There are some acknowledged limitations to this study. For a very small percentage of rural addresses, the automated domicile coding software can have difficulty assigning a domicile code. For example, a non-specific rural address (such as R.D. 2) may be geocoded to the rural mail delivery centre of the nearest urban area, which will have an urban domicile code. Thus a small number of rural cases may have been categorised into an urban group, possibly leading to a slight underestimation of the effect of rural residence on stage at diagnosis/survival.30
A second limitation is that we analysed deaths from all causes in the survival analysis, rather than just breast cancer deaths. Given that breast cancer is on average a relatively slowly progressive cancer that predominantly affects middle to older aged women, the amount of 'noise' from non-breast cancer related deaths may be significant in the survival analysis. Lead time bias may also have influenced survival times, particularly as women in the age-range eligible for screening (50–64 years during the time of this study) were more likely to have their cancer detected earlier than those ineligible for screening.

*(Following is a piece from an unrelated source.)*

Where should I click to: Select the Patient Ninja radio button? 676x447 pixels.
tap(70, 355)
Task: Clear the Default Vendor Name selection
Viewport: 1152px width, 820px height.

Finally, the time frame of this study is limited, and the cohort of women diagnosed in 2002 will only have had four years of follow up. It may be useful to re-analyse survival data at a later date.

Conclusion

This study did not show an urban/rural disparity in stage at diagnosis or survival for women with breast cancer in NZ. The results may assist policy-makers in deciding where to focus resources for breast cancer in the future. Since urban/rural residence does not appear to have a major influence, resources could perhaps be directed toward other factors, such as ethnicity, which are known to affect stage at diagnosis and survival for women with breast cancer in NZ.22
Competing interests: None.
Author information: Hayley Bennett, Public Health Medicine Registrar, Australasian Faculty of Public Health Medicine, Hamilton; Roger Marshall, Biostatistician, School of Population Health, University of Auckland, Auckland; Ian Campbell, Breast and General Surgeon, Senior Lecturer, Waikato District Health Board, Hamilton; Ross Lawrenson, Professor and Head of Waikato Clinical School, University of Auckland, Hamilton
Acknowledgement: The Ministry of Health’s New Zealand Health Information Service (NZHIS) is acknowledged as the source of the NZCR data.